## Set of tasks:
A – In the machine learning text, what do all the pre-defined models use to fill in missing values?
B – From the machine learning text, extract the passage that begins at the words "CivisML uses the" and stops after "machine learning models.", copying it word for word.

## Reading text:

Machine Learning¶

CivisML uses the Civis Platform to train machine learning models and parallelize their predictions over large datasets. It contains best-practice models for general-purpose classification and regression modeling as well as model quality evaluations and visualizations. All CivisML models use scikit-learn for interoperability with other platforms and to allow you to leverage resources in the open-source software community when creating machine learning models.

Define Your Model¶

Start the modeling process by defining your model. Do this by creating an instance of the ModelPipeline class. Each ModelPipeline corresponds to a scikit-learn Pipeline which will run in Civis Platform. A Pipeline allows you to combine multiple modeling steps (such as missing value imputation and feature selection) into a single model. The Pipeline is treated as a unit – for example, cross-validation happens over all steps together.

You can define your model in two ways, either by selecting a pre-defined algorithm or by providing your own scikit-learn Pipeline or BaseEstimator object. Note that whichever option you chose, CivisML will pre-process your data to one-hot-encode categorical features (the non-numerical columns) to binary indicator columns before sending the features to the Pipeline.

Pre-Defined Models¶

You can use the following pre-defined models with CivisML. All models start by imputing missing values with the mean of non-null values in a column. The “sparse_*” models include a LASSO regression step (using the glmnet package) to do feature selection before passing data to the final model. In some models, CivisML uses default parameters different from those in scikit-learn, as indicated in the “Altered Defaults” column. All models also have random_state=42.

## Excerpted records:

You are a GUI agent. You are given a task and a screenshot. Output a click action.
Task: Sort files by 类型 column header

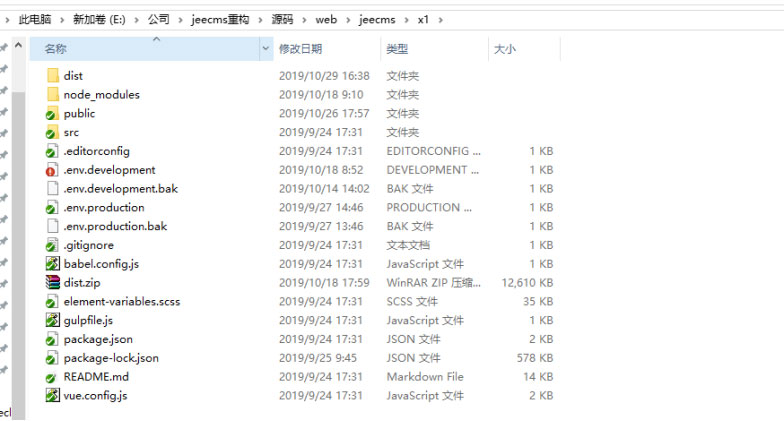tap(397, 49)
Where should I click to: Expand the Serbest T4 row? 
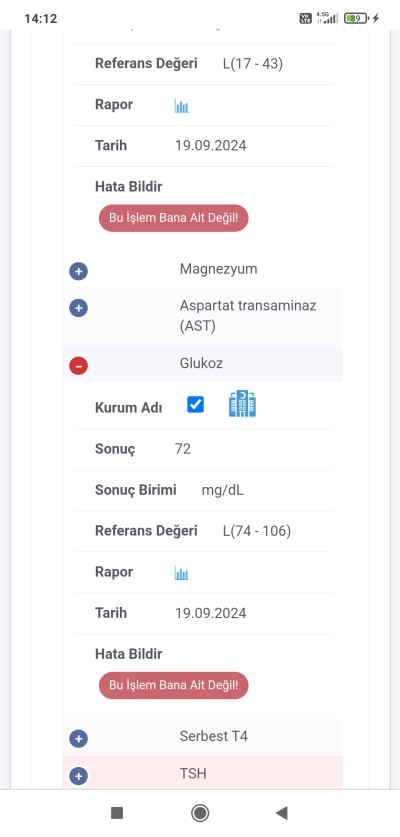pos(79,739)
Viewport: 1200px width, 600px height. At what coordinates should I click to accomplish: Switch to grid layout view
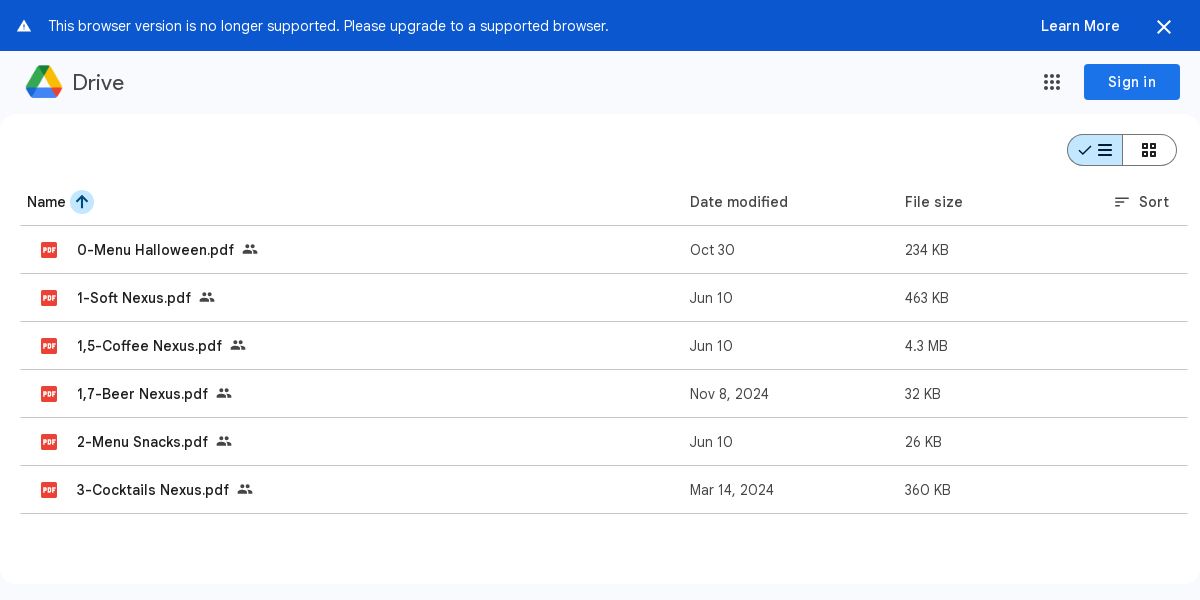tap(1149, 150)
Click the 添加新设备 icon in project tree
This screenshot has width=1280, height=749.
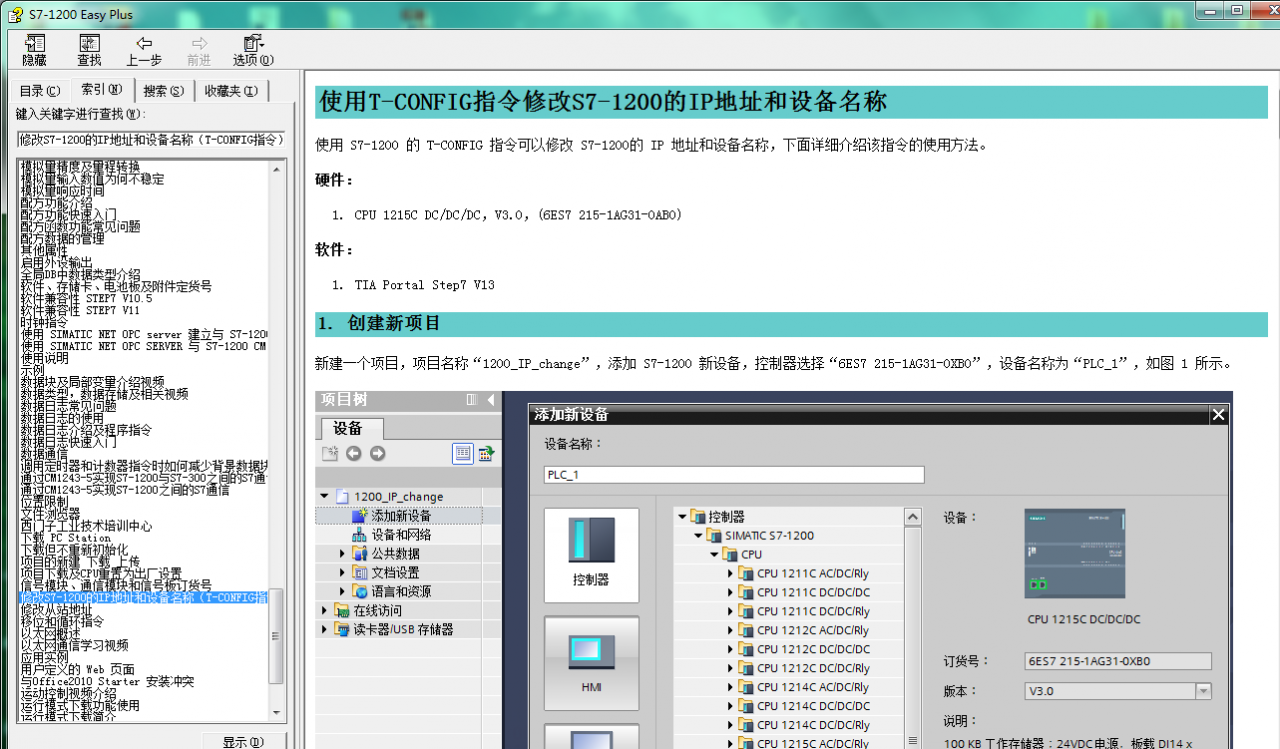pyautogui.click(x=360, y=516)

## Expected responses:
A – They impute missing values with the mean of the non-null values in a column.

B –
CivisML uses the Civis Platform to train machine learning models and parallelize their predictions over large datasets. It contains best-practice models for general-purpose classification and regression modeling as well as model quality evaluations and visualizations. All CivisML models use scikit-learn for interoperability with other platforms and to allow you to leverage resources in the open-source software community when creating machine learning models.